Qu’est-ce qu’une clause de “premier refus”, une clause “d'entraînement” et une clause “shotgun”?

    1. Clause de « premier refus » : Cette clause de « pacte de préférence » suppose que les actionnaires de l’offrant ne sont pas obligés d’acheter. Dans ce contexte, la clause de « premier refus » oblige l’actionnaire-vendeur à offrir ses actions à tous ses coactionnaires, au prorata de leur détentions d’actions, avant de pouvoir les vendre à un tiers ou encore à l’un d’entre eux.
    2. Clause d’entrainement (« piggyback ») : Cette clause permet de protéger les actionnaires minoritaires dans le cas d’un rachat par une tierce partie. Si un actionnaire majoritaire vend ses actions à un tiers, l’actionnaire minoritaire a le droit d’être partie à la transaction et de vendre ses actions au tiers acquéreur et ce, aux mêmes prix et conditions. Ainsi, si le tiers souhaite acheter des actions, il va devoir acheter la totalité des actions émises et en circulation par la société. Cette clause présente un avantage pour les actionnaires minoritaires en ce qu’elle permet à ces derniers d’éviter d’être en affaires avec un nouvel actionnaire indésirable. Cette clause assure également que tous les actionnaires recevront des offres de rachat similaires et évite aux petits actionnaires d’être obligés d’accepter des offres beaucoup moins attrayantes. Cependant, il existe un inconvénient à cette clause qui est la possibilité qu’elle entraîne des retards dans des transactions de vente d’actions.
    3. Clause « shotgun» :

    Il s’agit d’une clause qui se retrouve dans une convention d’actionnaires et permet à l’un des actionnaires, de racheter les actions de son associé ou de vendre les actions qu’il détient à son associé. Cette clause permet à tout actionnaire d’initier un processus d’achat de la participation du coactionnaire. Deux possibilités s’offrent alors au coactionnaire : soit accepter l’offre d’achat de l’offrant ou présenter une contre-offre d’achat comportant les mêmes termes et modalités que celle de l’offrant.
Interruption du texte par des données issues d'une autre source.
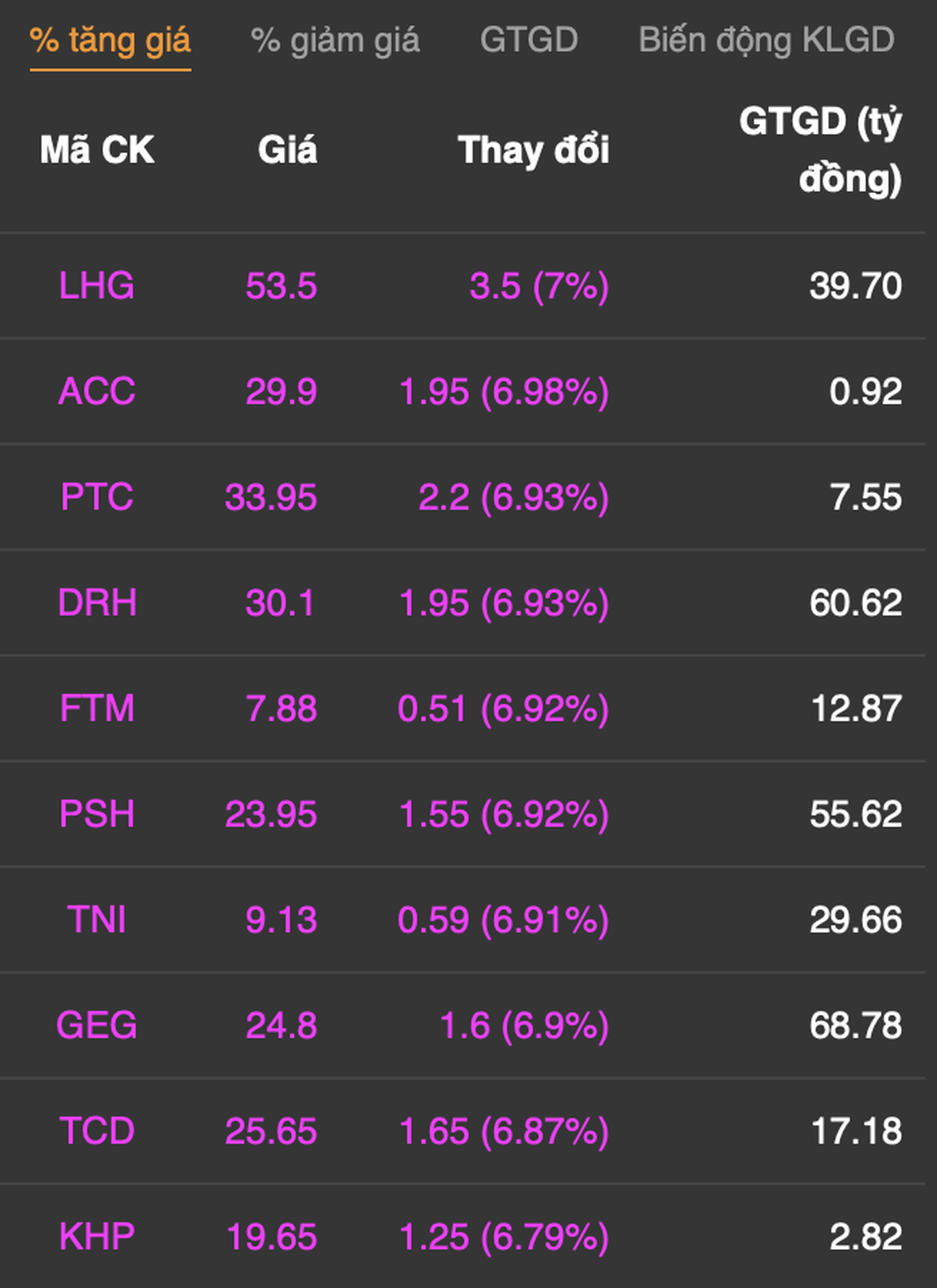This screenshot has height=1288, width=937.
Task: Click the Thay đổi column header
Action: (533, 150)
Quelles sortes d’assemblées les actionnaires doivent-ils tenir?

  • Les assemblées d’actionnaires se divisent en deux catégories : les assemblées annuelles et les assemblées extraordinaires.

    L’assemblée annuelle des actionnaires, regroupe tous les détenteurs d’actions avec droit de vote et doit être tenue chaque année au cours de laquelle les administrateurs rendent compte de leur gestion aux actionnaires en présentant le bilan et les états financiers de l’année écoulée. C’est également au cours de cette assemblée que les actionnaires procèdent à l’élection des administrateurs pour l’année suivante ainsi qu’à la nomination des vérificateurs.

    L’assemblée annuelle doit être convoqué au Québec au plus tard dans les 15 mois de l’assemblée précédente et au Fédéral dans les 6 mois suivant la fin de l’exercice financier précédent.

    L’assemblée extraordinaire, regroupe l’ensemble tous les détenteurs d’actions avec droit de vote mais elle peut parfois ne regrouper que les détenteurs de certaines catégories d’actions. Ces assemblées sont tenues dans le but de régler des affaires particulières, par exemple la destitution d’un administrateur.